An ad hoc committee of the National Academies of Sciences, Engineering, and Medicine will plan and conduct a one-day workshop focused on the science of patient input in medical product research and development (R&D), with consideration of downstream regulatory and post-market decision-making. At this workshop, subject matter experts representing a range of disciplines will engage in presentations and discussions to:
Examine the state of the science of patient input, including successes and limitations of current efforts.

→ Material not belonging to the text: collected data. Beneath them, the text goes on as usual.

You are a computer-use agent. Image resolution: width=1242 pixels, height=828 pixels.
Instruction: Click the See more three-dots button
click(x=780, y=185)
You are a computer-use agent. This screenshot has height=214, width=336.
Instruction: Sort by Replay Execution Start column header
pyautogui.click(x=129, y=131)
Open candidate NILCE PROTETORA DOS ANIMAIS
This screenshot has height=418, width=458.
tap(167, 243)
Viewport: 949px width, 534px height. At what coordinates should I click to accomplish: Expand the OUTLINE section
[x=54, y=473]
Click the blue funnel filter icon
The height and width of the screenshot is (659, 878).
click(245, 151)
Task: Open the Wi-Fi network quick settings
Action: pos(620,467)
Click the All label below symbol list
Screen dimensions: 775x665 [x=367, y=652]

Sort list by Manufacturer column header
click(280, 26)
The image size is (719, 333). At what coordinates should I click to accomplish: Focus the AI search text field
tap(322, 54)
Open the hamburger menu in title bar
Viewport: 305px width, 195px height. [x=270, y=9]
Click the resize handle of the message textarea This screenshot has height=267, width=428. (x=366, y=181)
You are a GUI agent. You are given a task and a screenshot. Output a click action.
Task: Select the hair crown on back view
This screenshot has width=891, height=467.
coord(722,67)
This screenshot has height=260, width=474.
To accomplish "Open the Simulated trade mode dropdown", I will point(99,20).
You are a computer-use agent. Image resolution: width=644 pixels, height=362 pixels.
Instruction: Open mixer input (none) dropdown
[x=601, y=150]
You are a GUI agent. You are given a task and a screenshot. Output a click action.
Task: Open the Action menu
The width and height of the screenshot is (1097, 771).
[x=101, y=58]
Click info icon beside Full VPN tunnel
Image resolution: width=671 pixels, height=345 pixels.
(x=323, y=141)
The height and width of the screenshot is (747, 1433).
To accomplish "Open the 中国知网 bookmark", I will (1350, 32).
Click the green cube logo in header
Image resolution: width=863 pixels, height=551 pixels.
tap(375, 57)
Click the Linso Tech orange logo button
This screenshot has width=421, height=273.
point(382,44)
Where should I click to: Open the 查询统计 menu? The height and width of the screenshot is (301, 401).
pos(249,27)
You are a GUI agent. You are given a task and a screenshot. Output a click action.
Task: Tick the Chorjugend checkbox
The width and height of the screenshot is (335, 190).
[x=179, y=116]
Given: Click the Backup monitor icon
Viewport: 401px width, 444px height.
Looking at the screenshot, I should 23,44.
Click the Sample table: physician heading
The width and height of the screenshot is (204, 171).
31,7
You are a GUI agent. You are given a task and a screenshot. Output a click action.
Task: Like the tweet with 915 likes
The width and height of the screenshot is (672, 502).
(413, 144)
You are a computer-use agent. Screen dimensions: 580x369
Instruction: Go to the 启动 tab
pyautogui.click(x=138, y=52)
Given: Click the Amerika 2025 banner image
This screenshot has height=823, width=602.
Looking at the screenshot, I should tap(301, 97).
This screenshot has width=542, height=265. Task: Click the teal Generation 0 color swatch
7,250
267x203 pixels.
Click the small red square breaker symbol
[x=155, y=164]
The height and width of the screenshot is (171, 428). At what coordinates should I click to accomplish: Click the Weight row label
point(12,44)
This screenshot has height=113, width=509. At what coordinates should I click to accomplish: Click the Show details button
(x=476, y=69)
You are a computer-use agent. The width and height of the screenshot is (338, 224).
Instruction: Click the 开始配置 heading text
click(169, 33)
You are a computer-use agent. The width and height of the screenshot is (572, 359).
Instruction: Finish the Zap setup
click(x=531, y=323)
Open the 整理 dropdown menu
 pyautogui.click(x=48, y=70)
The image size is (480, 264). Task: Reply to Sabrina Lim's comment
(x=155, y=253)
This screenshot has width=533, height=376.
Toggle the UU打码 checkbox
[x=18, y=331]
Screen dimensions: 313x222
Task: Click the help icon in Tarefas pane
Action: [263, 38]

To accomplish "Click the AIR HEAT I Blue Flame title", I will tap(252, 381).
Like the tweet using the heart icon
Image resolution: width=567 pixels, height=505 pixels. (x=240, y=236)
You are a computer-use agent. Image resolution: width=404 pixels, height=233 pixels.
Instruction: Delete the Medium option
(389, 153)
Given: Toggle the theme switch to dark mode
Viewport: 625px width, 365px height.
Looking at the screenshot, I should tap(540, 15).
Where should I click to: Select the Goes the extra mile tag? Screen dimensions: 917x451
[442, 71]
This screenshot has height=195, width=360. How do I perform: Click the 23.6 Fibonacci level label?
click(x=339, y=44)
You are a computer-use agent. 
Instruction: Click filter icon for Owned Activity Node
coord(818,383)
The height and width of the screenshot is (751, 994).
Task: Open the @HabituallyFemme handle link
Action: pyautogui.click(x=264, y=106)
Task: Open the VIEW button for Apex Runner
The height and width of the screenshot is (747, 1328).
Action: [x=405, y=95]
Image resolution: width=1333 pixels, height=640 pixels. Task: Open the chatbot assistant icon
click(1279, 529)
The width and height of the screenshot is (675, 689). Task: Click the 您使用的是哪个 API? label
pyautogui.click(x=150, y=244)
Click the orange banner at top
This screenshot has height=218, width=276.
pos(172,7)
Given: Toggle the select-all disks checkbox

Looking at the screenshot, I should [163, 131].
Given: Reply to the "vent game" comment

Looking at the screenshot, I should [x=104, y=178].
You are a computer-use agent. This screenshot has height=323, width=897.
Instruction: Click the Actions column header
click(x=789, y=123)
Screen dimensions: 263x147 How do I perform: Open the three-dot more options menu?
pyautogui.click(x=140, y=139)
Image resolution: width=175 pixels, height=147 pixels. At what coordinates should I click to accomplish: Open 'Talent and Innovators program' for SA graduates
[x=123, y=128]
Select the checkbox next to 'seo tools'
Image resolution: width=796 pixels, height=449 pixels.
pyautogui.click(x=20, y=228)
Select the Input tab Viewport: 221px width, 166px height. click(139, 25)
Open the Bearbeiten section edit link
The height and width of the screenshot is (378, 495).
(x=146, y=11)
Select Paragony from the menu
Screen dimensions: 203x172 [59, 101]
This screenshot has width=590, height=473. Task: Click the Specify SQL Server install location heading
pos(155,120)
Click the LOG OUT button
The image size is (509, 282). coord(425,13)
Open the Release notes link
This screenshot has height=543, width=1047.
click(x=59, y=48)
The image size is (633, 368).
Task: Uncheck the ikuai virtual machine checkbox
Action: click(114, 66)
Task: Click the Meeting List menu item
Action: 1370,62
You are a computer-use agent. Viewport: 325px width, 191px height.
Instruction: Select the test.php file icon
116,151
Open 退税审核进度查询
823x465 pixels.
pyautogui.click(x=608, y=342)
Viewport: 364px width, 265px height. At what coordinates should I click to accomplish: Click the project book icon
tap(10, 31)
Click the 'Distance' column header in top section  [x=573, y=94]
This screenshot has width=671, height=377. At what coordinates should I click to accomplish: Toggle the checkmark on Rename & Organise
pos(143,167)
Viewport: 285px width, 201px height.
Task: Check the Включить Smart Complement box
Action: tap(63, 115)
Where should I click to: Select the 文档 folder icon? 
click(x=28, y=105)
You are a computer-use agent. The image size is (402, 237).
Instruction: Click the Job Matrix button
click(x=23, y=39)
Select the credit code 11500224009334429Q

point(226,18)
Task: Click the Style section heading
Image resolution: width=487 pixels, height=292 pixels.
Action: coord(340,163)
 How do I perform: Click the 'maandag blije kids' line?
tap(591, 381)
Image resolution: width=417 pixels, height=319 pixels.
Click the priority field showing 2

Explore gaps in the knowledge base and other barriers that impede progress, including but not limited to:

• Parameters for soliciting and incorporating different types of patient input along the spectrum of medical product R&D;
  
• availability, accessibility, and applicability of data sources for patient input;
  
• tools and methodologies for collecting and analyzing patient input to produce scientifically rigorous, credible evidence; and
  
• understanding of the ethical and value considerations for soliciting and incorporating patient input into medical product R&D decision-making.
  

Discuss a potential framework for and components of a research agenda for addressing gaps or barriers to realizing a science of patient input.
The committee will develop the agenda for the workshop, select and invite speakers and discussants, and moderate or identify moderators for the discussions. A brief proceedings of the presentations and discussions at the workshop will be prepared by a designated rapporteur in accordance with institutional guidelines.